Would you please return the lines of the material that contain the word "Total"?

START DATA SHOWN

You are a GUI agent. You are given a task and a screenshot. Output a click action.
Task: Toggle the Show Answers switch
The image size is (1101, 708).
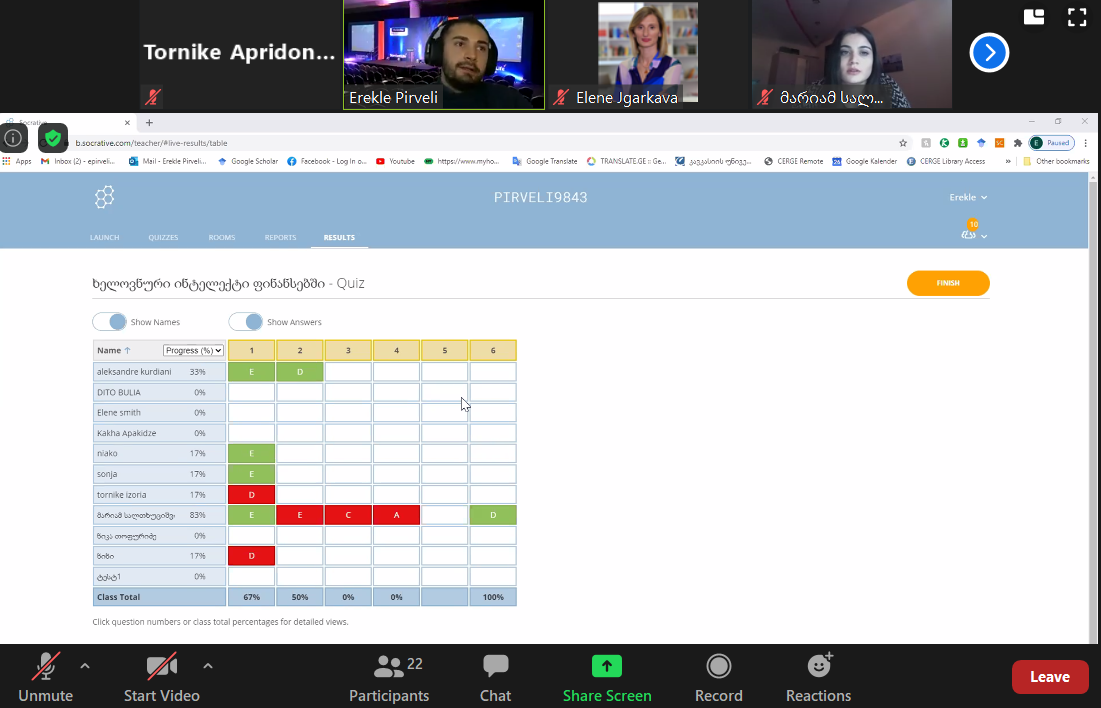pyautogui.click(x=246, y=322)
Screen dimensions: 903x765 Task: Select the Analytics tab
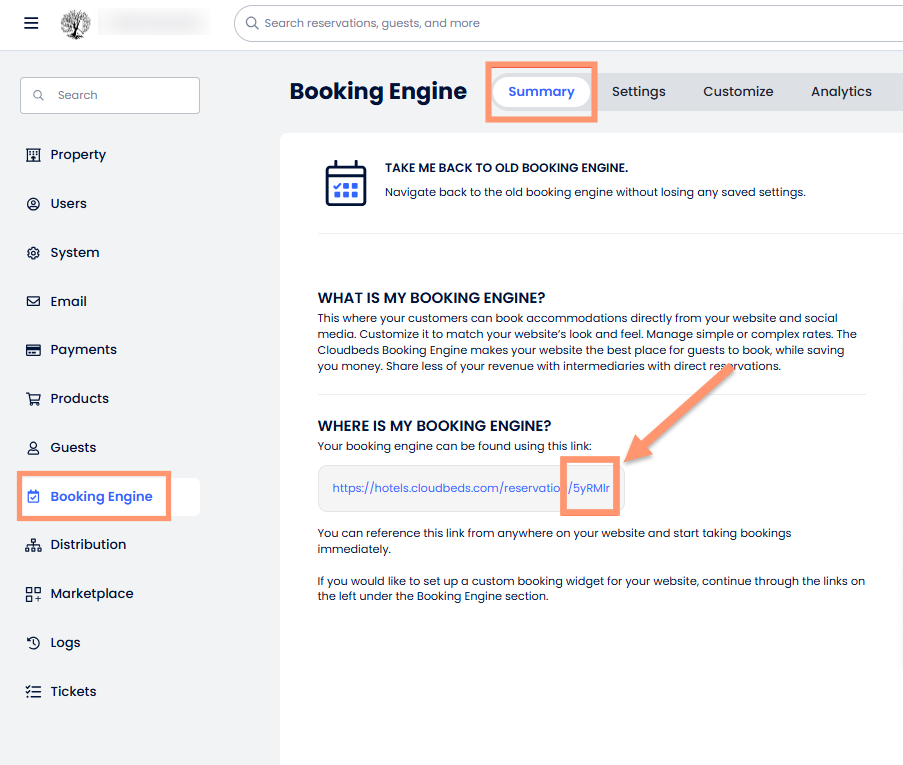pyautogui.click(x=841, y=92)
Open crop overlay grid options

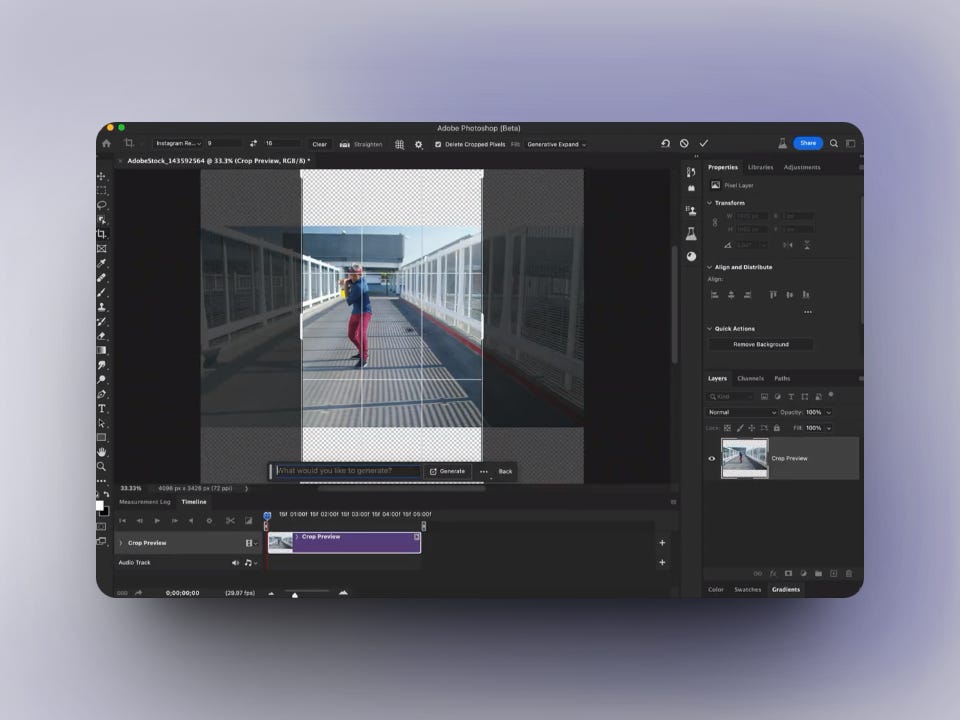(x=399, y=144)
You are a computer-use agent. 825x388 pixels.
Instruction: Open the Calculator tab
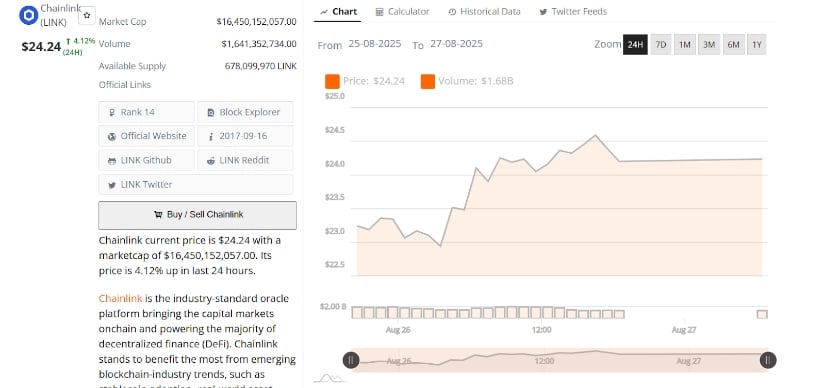(403, 12)
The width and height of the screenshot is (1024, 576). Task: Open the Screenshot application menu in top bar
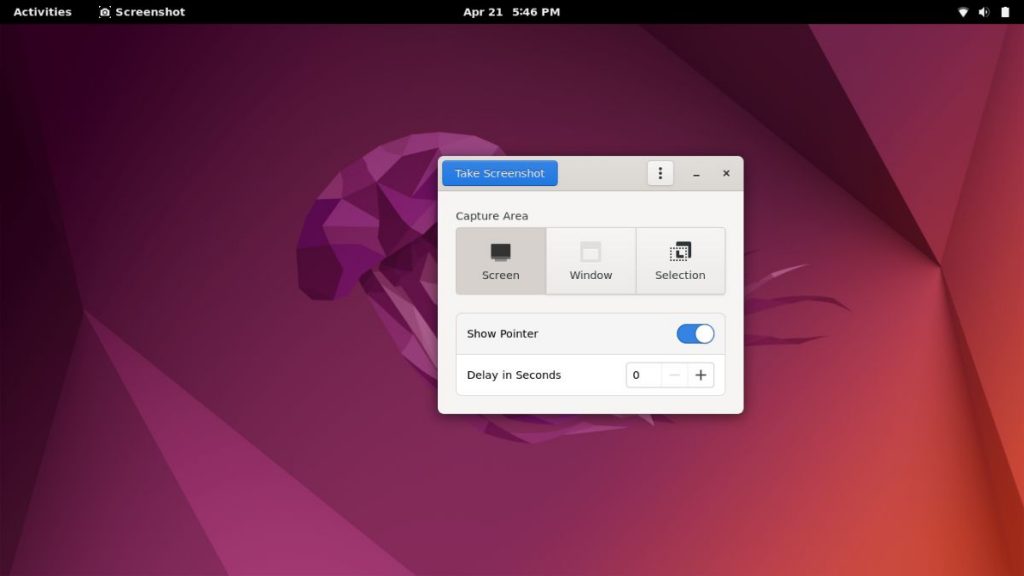click(141, 12)
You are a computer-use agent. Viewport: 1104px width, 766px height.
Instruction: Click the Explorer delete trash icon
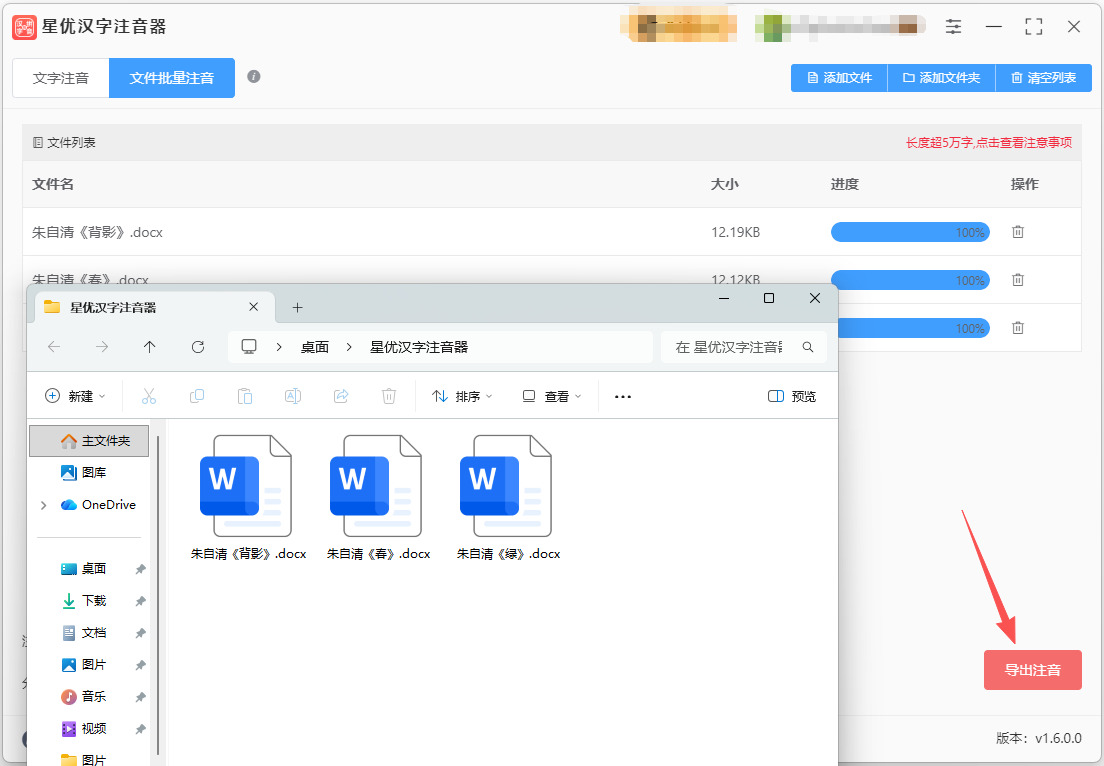(389, 396)
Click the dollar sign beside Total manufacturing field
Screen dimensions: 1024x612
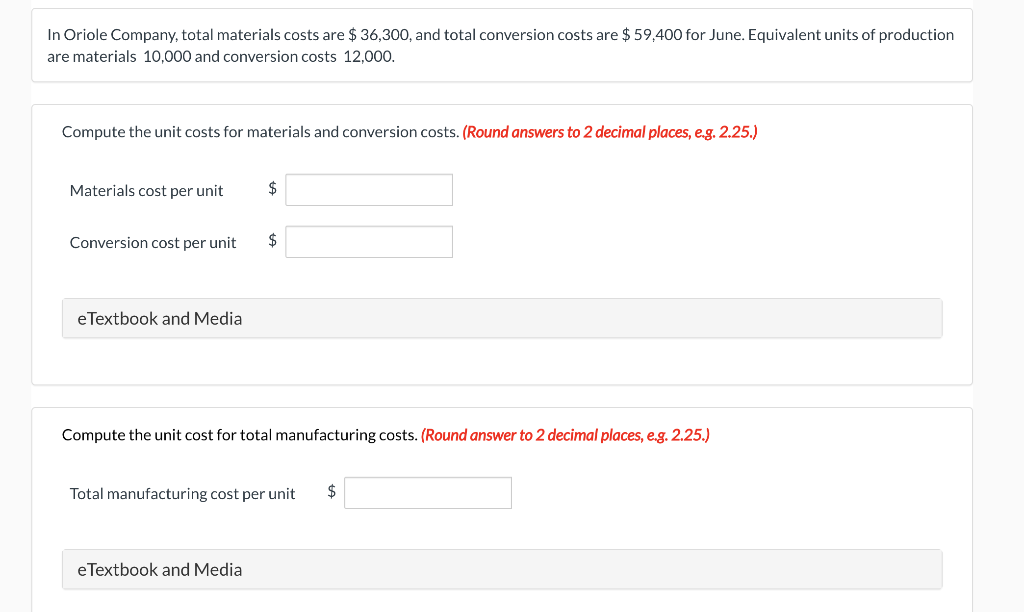click(x=332, y=493)
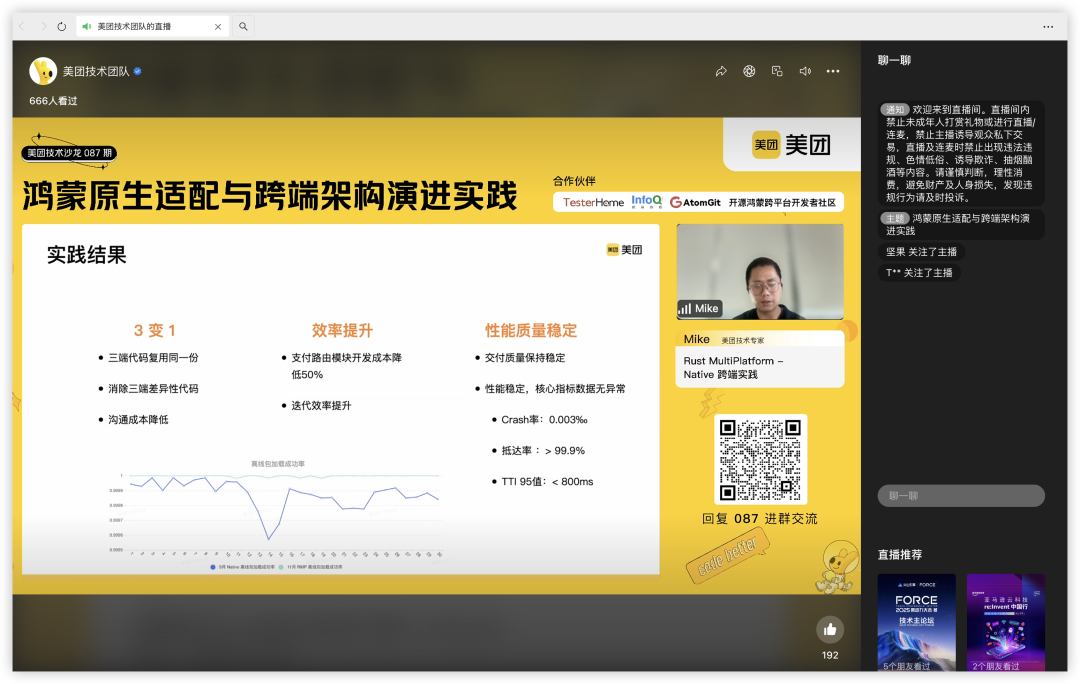Click Mike's camera video window
This screenshot has width=1080, height=684.
click(759, 272)
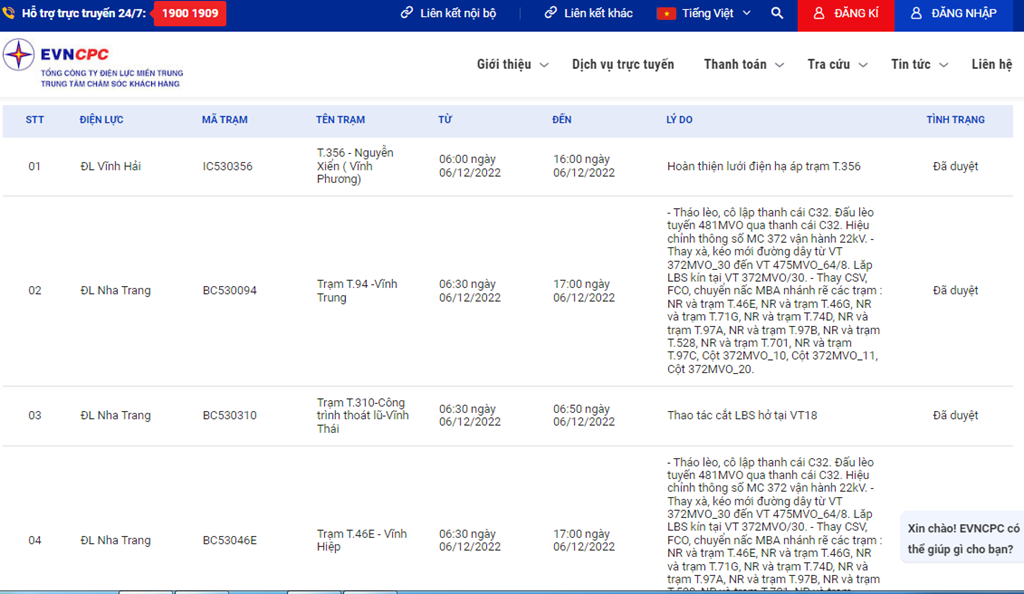Click user icon in ĐĂNG NHẬP button
1024x594 pixels.
click(x=916, y=14)
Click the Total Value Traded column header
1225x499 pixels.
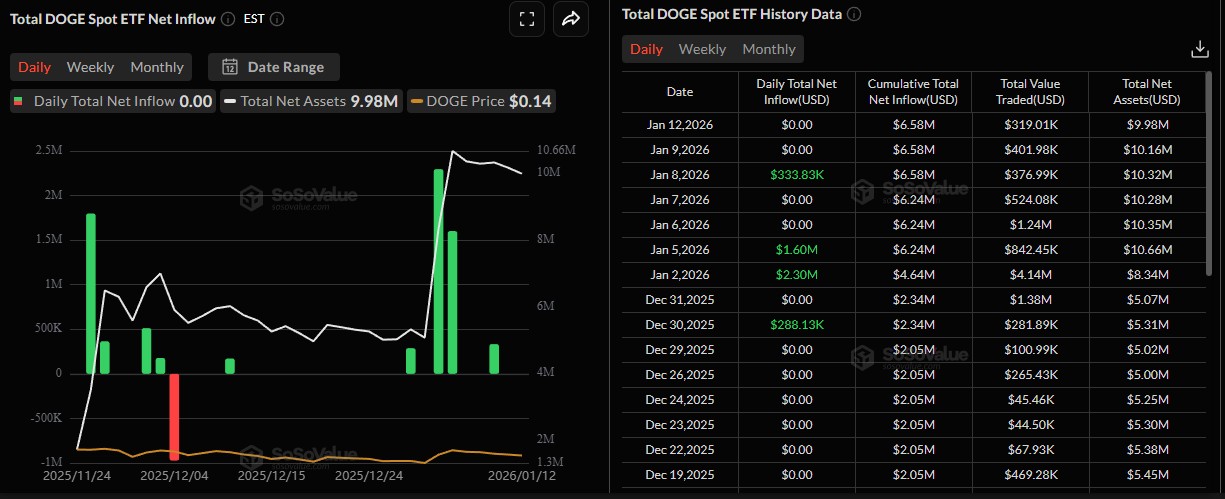tap(1029, 92)

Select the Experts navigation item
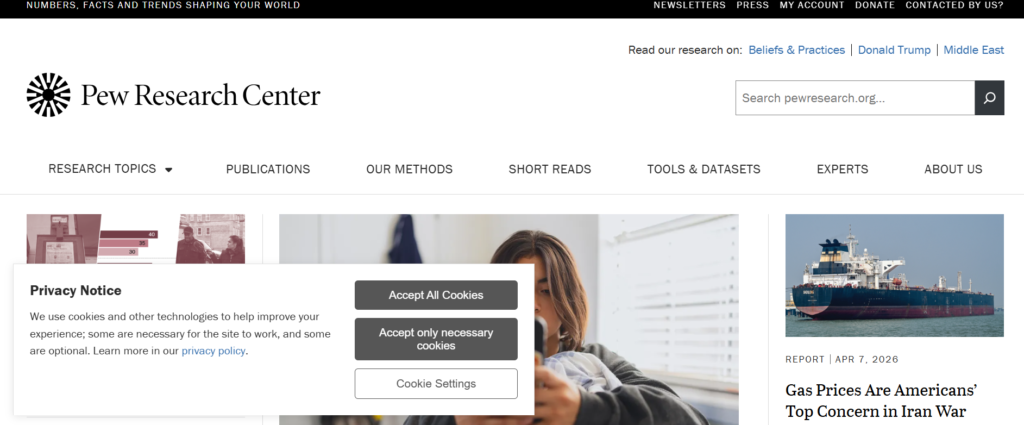pyautogui.click(x=842, y=169)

END DATA SHOWN

ANSWER TO THE PROBLEM:
Click the dollar sign beside Total manufacturing field
Click the Total Value Traded column header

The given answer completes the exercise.